Ιυδαιοι = "Judeans" or "Jews"?

There has been an interesting ongoing debate over whether the term ιυδαιος in Greek sources should be translated as “Jew” as is traditionally done, or “Judean.”  See Phil Harland on Steve Mason the matter here, and Michael Bird on it here.  I look forward to reading Mason’s article. 

This is an interesting question.  I’m very disposed toward Mason’s reported view.  The point in the terminological shift, in short, is to try to underscore that ιυδαιος is not first and foremost a “religious” category.  It’s an ethnic category, bound up with certain beliefs and practices pertaining to that ethnos.  That’s not to say that religion is a separable issue, but that religion as Westerns use the term, especially as Judaism often referred to as a “religion,” misunderstands both the people group in question, how they understood themselves, and how others understood them when they used that term.  This “religious” understanding is actually very influenced by modern Western Christianity’s self-understanding as a “religion” is first and foremost in terms of belief/theology over any other category.  Not so by contrast with modern Judaism; calling Judaism “religion” in that sense oversimplifies how it works. 

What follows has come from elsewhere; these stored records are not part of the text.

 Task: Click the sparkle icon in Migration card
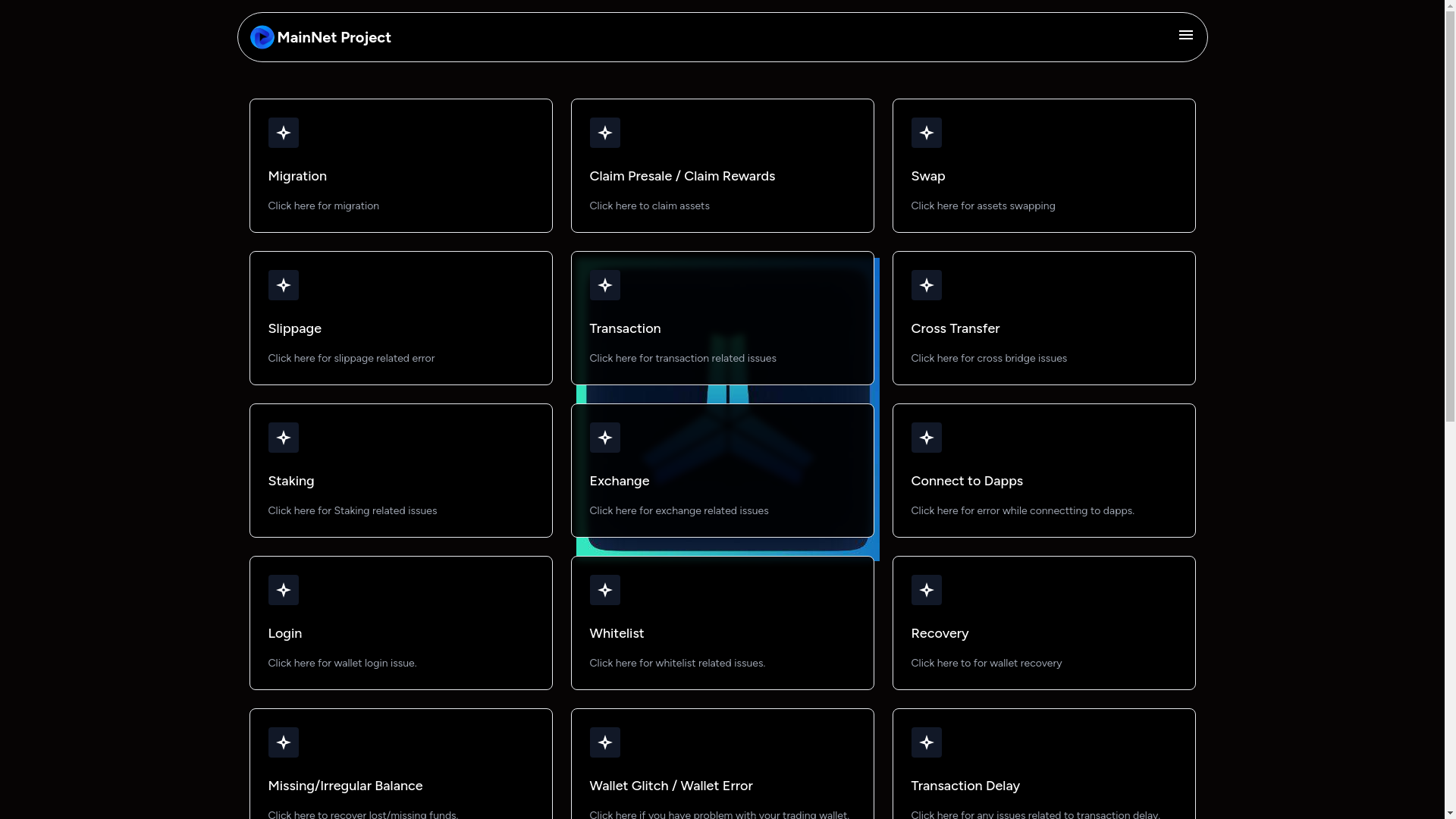pyautogui.click(x=283, y=133)
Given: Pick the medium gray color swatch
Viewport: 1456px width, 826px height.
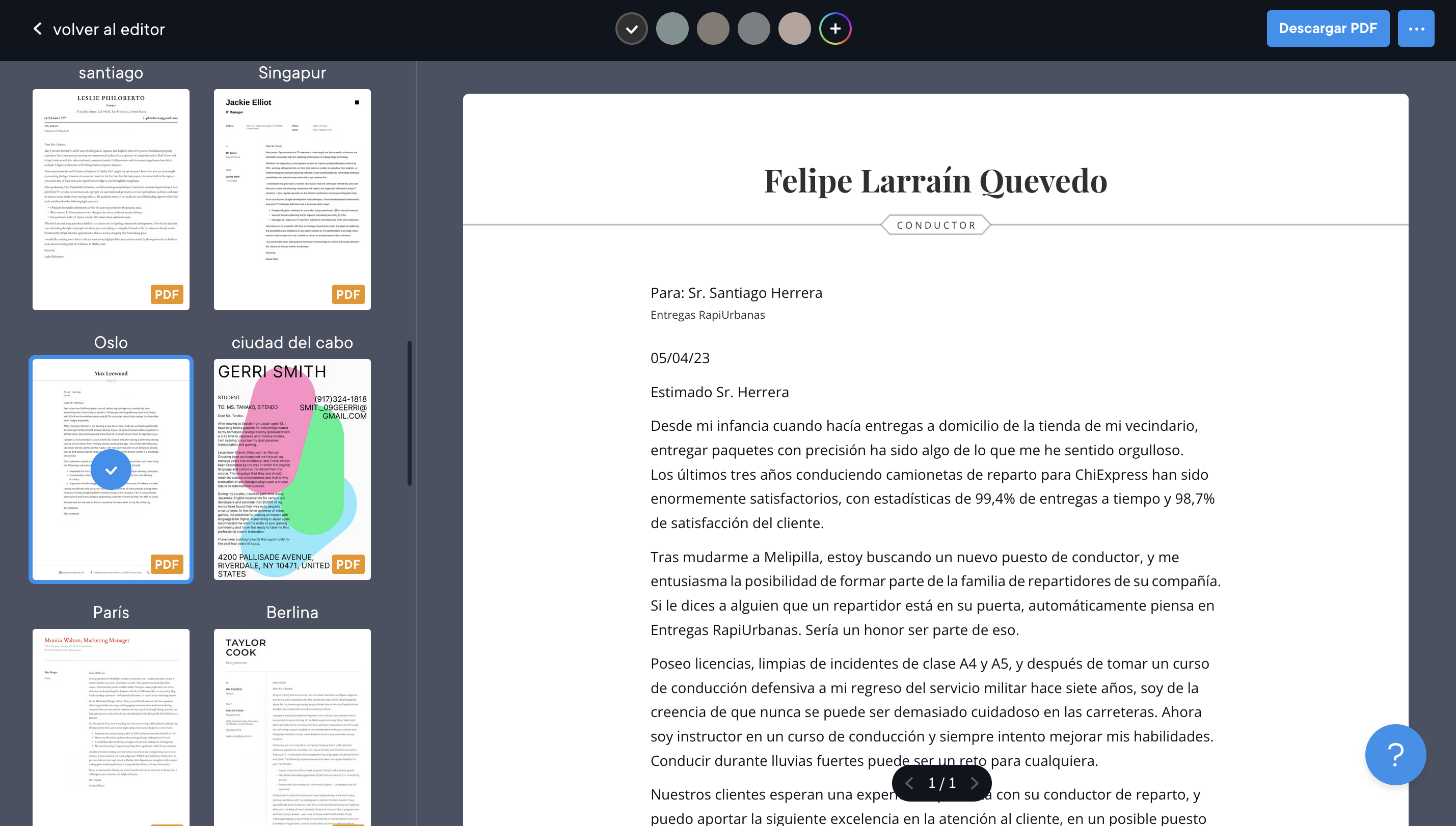Looking at the screenshot, I should tap(753, 29).
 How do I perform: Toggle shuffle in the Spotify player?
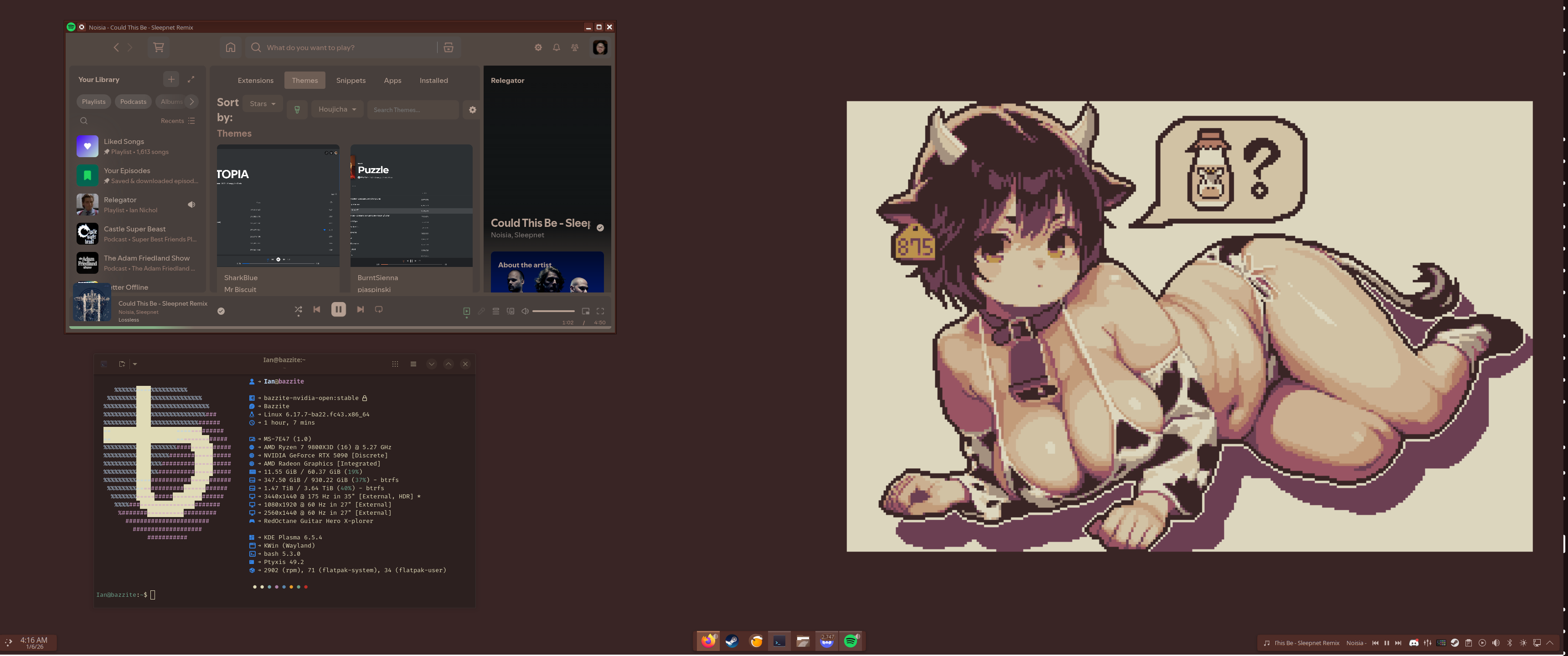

In any event, I’m seriously doubtful the academy will start using “judean”–“jew” is too engrained.  Moreover, Bird is certainly right that ιυδαιος cannot be geographically constrained to Judea only. There are too many counterexamples.  For example, this this past week I’ve found Latin references to “Iudaei” in satires of Horace and Persius, whose use I don’t think can plausibly connected to a belief of the group’s origin to Judea per se.  The term refers to people from the east who have certain practices, beliefs, etc.  Horace and Persius refer to that group as though it had been there for quite a while.  That said, I do think Mason has a good point, and I hope Mason’s point is felt. 

I would like to add one observation that I’m surprised hasn’t been made thus far–or if it has, I haven’t seen it.  I think direct comparison with the term ιυδαιος should be made with terms like αθηναιοι, λακεδαιμονιοι, Romani, Graeci, Galli, etc.  The point Mason is making, it seems to me, applies equally to these terms, and strengthens his case.  When ancient authors referred to “Athenians,” “Spartans,” “Romans,” “Greeks,” and “Gauls,” they were referring to people groups, their locations, their customs, etc. summed up in one word.  To refer to a Gaul, for instance, didn’t mean to invoke only one’s location of origin, and it didn’t mean only to invoke one’s fighting style or gods.  It meant to invoke the whole stereotype:  a people from the north who believed in different deities, still rode chariots, fought nude painted in blue, had long shaggy hair, and had decent boats.  Those were Gauls.  Each of those characteristics implied one another, and the same applies to the other terms as they do “Jews.” 

Now, of course there are exceptions to this.  My favorite is Tiberius Julius Alexander, the nephew of Philo Judaeus who participated in the sack of Rome under the Flavians.  But then again, when “ιυδαιος” or Iudaeus” is used in ancient sources, it’s a stereotype–on which TJA doesn’t fit.  That’s how ethnic terminology works.